▶ [EXERCISE]
In the listing below, find the line containing "Where should I" and the line containing "Split the terminal". Repeat exactly those two lines and every line between them, nothing more.

::::::::::

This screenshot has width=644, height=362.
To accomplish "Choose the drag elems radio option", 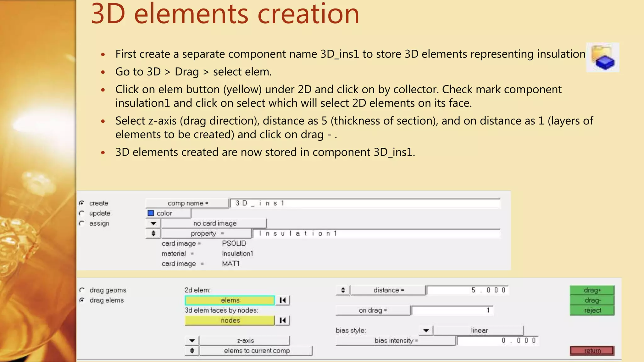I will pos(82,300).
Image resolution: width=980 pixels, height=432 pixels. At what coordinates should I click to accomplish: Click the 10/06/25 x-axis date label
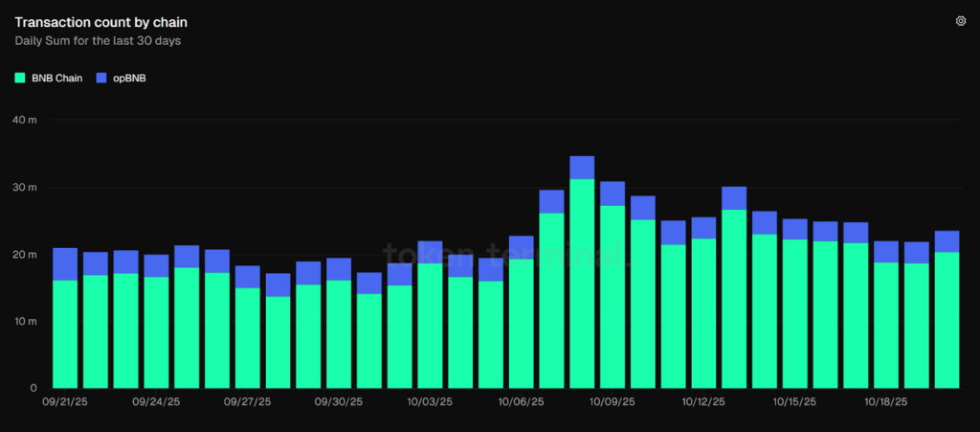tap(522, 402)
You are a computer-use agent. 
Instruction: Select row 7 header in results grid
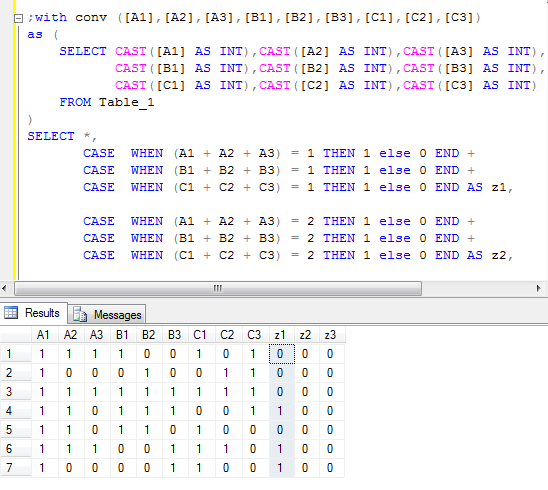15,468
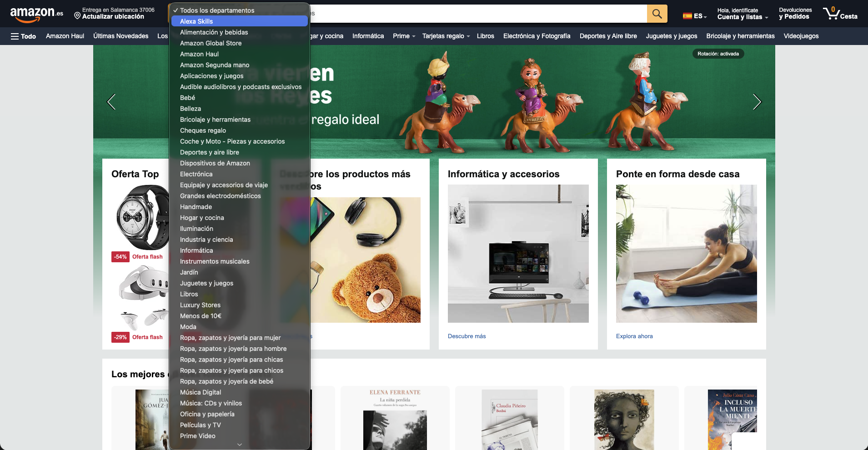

::::::::::

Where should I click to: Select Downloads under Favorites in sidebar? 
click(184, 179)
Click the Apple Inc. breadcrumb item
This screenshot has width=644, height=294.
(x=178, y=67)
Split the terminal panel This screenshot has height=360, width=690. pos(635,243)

::::::::::

▶ [OUTPUT]
Where should I click to: Select Downloads under Favorites in sidebar? 
click(184, 179)
Click the Apple Inc. breadcrumb item
This screenshot has width=644, height=294.
(x=178, y=67)
Split the terminal panel This screenshot has height=360, width=690. pos(635,243)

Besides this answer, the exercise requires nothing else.